Enterprises are accelerating their patching of the RPC-DCOM vulnerability following the rapid spread of a worm exploiting the well-publicized Windows flaw.
Blaster, also known as Lovsan and the RPC worm, started slowly circulating Monday and quickly picked up speed, infecting Windows machines around the world. Symantec's Security Response Team says it has identified more than 167,000 infected hosts that are continuing to attempt to spread the worm.
Microsoft provided a workaround immediately following the vulnerability's discovery three weeks ago. Shutting down ports 135, 139, 445 and 593 blocked systems from infection.
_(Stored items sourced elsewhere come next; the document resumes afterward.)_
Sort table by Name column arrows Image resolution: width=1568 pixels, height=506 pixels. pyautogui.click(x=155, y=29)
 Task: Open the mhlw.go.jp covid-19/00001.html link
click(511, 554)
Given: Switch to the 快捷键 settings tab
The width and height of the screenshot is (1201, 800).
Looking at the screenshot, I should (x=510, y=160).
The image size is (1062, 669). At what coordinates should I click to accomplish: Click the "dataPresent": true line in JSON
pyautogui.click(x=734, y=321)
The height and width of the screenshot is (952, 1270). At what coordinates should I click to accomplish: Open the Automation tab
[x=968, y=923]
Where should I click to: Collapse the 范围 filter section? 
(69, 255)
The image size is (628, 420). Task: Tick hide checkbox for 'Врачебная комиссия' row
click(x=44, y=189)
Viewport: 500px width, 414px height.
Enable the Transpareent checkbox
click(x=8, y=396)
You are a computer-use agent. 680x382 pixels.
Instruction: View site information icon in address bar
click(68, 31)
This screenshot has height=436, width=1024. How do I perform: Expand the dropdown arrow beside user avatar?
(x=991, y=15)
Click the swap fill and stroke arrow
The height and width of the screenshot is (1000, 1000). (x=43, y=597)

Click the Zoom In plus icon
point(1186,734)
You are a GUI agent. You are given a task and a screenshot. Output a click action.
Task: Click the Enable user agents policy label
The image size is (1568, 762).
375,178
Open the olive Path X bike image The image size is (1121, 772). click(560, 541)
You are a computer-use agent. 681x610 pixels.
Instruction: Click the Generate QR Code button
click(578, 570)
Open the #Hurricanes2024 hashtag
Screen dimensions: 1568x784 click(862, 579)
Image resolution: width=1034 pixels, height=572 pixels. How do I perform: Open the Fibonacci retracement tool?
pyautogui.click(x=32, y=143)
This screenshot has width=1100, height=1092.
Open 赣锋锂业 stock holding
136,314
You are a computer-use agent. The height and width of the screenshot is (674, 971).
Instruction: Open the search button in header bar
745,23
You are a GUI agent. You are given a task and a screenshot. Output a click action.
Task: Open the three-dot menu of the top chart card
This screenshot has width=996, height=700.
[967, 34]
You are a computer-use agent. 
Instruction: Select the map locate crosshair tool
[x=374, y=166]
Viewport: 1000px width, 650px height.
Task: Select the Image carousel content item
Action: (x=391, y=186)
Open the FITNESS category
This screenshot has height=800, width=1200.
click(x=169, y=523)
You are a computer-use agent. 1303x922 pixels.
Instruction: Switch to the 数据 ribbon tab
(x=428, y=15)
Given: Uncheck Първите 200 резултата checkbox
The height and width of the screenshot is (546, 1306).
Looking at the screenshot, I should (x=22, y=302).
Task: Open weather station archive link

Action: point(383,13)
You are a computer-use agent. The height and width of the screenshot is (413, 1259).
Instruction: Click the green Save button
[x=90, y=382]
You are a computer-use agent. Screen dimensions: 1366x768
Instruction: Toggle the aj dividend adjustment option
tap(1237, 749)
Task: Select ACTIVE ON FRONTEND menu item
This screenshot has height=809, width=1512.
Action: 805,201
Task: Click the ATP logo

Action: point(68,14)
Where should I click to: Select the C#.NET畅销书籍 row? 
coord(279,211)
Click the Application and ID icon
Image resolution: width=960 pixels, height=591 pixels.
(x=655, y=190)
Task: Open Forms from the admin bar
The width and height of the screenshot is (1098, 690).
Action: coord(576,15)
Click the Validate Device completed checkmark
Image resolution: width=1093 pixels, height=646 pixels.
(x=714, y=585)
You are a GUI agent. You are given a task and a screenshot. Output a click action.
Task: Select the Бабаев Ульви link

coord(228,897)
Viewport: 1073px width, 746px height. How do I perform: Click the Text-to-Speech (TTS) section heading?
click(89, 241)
Many enterprises were rolling out the patch that corrects the RPC flaw, but the fast-spreading Blaster caught many off guard.
"Enterprises were still on a two week roll out plan, and many enterprises were planning to be halfway rolled out by now," says Eric Schultze, executive director of product research and development at Shavlik Technologies. "Now, they're accelerating plans."
The RPC-DCOM vulnerability primarily affects Windows 2000 and XP, but may also affect Windows NT 4.0 and Windows Server 2003. Schultze says many enterprises are upgrading to Windows 2000 SP3, since Microsoft hasn't tested and doesn't support the patch for SP2.
Home and remote office users were particularly hard hit, since many don't have personal firewalls or install patches. Worst, infected machines brought into corporate environments allowed Blaster to circumvent the workarounds and infect corporate networks.
As of Tuesday night, Symantec and others say Blaster's propagation is slowing, but remains dangerous.
"The patch for the vulnerability is effective, and it's important to apply the patch," says Dee Liebenstein, group product manager for Symantec Security Response. "Just because Blaster is slowing down doesn't mean that the threat is gone. There's a chance for future variants."
For those infected, the CERT Coordination Center has also released steps for recovering from the worm's infection.